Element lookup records
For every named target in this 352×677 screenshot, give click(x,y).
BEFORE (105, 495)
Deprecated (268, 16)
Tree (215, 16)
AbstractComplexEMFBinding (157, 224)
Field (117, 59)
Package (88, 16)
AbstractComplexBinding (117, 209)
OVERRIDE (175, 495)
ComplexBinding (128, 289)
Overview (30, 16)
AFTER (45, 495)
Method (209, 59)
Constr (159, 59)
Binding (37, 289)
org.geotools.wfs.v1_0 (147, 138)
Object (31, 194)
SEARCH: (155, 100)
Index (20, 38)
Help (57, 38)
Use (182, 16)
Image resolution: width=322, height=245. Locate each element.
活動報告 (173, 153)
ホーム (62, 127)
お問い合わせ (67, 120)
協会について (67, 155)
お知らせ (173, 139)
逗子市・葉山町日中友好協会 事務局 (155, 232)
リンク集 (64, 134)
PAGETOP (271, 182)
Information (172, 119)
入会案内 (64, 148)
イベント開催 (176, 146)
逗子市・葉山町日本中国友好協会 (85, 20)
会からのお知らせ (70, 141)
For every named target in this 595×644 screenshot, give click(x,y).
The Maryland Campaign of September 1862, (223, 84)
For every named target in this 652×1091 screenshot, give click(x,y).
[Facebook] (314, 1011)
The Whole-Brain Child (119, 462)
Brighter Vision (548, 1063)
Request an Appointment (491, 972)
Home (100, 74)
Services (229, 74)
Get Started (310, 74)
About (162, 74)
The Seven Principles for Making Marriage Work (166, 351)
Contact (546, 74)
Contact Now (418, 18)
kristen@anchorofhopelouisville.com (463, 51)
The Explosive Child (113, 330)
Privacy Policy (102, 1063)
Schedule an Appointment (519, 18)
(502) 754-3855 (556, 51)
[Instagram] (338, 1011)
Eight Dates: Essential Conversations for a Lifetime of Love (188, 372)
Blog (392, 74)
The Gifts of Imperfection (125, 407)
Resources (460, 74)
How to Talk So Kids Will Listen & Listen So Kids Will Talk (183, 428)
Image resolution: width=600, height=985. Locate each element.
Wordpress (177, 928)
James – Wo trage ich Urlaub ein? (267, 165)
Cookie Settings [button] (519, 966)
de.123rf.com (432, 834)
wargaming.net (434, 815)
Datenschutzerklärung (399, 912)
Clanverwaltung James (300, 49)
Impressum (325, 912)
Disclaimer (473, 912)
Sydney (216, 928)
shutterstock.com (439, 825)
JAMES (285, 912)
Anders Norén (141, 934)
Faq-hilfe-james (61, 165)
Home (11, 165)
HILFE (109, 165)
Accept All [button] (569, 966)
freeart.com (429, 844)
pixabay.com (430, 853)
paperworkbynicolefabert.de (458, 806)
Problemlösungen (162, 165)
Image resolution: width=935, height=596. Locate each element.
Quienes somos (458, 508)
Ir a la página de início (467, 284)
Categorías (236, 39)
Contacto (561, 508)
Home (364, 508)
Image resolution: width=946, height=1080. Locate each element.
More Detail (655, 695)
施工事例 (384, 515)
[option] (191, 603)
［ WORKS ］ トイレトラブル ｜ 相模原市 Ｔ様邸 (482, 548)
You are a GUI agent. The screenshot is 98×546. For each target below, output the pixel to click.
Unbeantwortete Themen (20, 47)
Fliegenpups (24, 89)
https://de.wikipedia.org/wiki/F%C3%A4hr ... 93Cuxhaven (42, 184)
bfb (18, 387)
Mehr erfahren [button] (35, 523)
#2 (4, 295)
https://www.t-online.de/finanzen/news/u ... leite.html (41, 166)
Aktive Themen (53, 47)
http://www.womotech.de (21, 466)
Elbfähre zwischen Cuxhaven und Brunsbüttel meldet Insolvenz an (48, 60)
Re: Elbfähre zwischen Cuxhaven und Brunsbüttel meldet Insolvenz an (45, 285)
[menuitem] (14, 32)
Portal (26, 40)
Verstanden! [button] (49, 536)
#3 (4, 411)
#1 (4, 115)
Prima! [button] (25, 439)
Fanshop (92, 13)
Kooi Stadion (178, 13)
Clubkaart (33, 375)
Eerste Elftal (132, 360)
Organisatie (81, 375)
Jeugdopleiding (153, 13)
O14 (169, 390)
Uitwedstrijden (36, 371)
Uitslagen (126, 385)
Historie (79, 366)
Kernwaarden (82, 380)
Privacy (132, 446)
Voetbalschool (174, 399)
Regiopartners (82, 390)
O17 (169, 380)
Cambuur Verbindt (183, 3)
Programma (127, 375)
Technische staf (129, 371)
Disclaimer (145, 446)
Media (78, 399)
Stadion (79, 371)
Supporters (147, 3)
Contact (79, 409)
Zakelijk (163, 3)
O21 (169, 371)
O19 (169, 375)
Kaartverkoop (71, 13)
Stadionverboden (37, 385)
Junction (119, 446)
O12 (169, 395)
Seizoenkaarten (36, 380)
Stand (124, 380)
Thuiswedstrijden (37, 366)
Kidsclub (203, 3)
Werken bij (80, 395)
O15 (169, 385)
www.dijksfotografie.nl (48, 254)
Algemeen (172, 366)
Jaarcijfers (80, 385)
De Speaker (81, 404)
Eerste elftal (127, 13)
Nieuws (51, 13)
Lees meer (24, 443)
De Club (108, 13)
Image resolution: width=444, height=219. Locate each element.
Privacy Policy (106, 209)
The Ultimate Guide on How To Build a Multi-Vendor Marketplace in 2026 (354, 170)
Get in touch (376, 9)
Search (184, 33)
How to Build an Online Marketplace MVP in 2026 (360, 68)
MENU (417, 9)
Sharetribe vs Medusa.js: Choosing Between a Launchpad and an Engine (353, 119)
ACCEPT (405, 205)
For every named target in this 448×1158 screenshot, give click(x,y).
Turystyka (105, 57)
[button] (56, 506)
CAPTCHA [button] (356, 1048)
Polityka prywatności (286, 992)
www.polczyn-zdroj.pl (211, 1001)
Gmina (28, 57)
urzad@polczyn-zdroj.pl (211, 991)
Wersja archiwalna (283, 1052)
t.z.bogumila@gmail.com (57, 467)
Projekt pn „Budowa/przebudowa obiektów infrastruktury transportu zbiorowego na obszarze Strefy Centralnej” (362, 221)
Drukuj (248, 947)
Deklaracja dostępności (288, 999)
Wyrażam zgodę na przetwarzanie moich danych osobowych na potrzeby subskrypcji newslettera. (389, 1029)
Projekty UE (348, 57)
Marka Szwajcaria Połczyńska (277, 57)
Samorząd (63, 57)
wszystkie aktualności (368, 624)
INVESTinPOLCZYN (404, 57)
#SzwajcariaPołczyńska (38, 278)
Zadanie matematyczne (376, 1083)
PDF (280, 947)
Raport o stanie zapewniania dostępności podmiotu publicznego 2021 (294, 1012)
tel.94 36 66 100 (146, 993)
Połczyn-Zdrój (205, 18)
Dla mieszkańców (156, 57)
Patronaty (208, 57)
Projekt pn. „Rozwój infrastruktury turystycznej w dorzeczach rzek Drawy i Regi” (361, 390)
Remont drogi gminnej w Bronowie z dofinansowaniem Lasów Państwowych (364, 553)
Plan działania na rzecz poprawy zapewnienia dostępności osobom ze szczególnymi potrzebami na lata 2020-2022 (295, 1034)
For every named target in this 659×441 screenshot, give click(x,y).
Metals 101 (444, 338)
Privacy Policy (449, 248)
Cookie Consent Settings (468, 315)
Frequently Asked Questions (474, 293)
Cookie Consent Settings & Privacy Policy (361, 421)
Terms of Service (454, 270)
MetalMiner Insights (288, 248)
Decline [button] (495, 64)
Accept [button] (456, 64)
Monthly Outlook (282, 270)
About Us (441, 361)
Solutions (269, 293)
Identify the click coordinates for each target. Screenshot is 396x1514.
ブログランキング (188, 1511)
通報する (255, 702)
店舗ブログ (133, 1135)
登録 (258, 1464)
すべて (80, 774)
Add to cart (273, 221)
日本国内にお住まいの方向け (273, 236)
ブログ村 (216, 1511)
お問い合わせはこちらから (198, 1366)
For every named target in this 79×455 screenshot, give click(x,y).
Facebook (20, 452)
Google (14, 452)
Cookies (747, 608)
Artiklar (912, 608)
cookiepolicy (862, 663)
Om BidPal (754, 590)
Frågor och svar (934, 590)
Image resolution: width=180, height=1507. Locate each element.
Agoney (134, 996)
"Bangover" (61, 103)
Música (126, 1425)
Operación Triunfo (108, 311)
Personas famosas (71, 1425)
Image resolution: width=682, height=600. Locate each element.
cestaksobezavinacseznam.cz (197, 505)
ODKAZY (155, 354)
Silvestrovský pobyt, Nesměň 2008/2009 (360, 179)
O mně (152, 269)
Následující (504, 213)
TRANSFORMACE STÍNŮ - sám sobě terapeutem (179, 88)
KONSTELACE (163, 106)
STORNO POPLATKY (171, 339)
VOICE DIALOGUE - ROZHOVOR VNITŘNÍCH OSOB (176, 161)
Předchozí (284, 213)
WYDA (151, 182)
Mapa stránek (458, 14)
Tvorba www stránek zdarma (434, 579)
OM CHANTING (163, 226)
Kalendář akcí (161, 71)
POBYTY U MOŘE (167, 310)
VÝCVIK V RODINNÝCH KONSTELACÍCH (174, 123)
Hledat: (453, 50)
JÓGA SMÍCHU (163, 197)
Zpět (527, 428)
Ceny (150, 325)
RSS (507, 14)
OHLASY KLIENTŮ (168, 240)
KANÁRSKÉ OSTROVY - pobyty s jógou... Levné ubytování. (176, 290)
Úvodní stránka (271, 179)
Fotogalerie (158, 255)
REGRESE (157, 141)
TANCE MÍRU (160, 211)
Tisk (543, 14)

◆ **Problem details**: Update the records from their start through the line containing "協会について (67, 155)" by changing "Deprecated" to "Obsolete", and leave everything else unchanged.

◆ **Answer**:
For every named target in this 352×677 screenshot, give click(x,y).
BEFORE (105, 495)
Obsolete (268, 16)
Tree (215, 16)
AbstractComplexEMFBinding (157, 224)
Field (117, 59)
Package (88, 16)
AbstractComplexBinding (117, 209)
OVERRIDE (175, 495)
ComplexBinding (128, 289)
Overview (30, 16)
AFTER (45, 495)
Method (209, 59)
Constr (159, 59)
Binding (37, 289)
org.geotools.wfs.v1_0 (147, 138)
Object (31, 194)
SEARCH: (155, 100)
Index (20, 38)
Help (57, 38)
Use (182, 16)
Image resolution: width=322, height=245. Locate each element.
活動報告 (173, 153)
ホーム (62, 127)
お問い合わせ (67, 120)
協会について (67, 155)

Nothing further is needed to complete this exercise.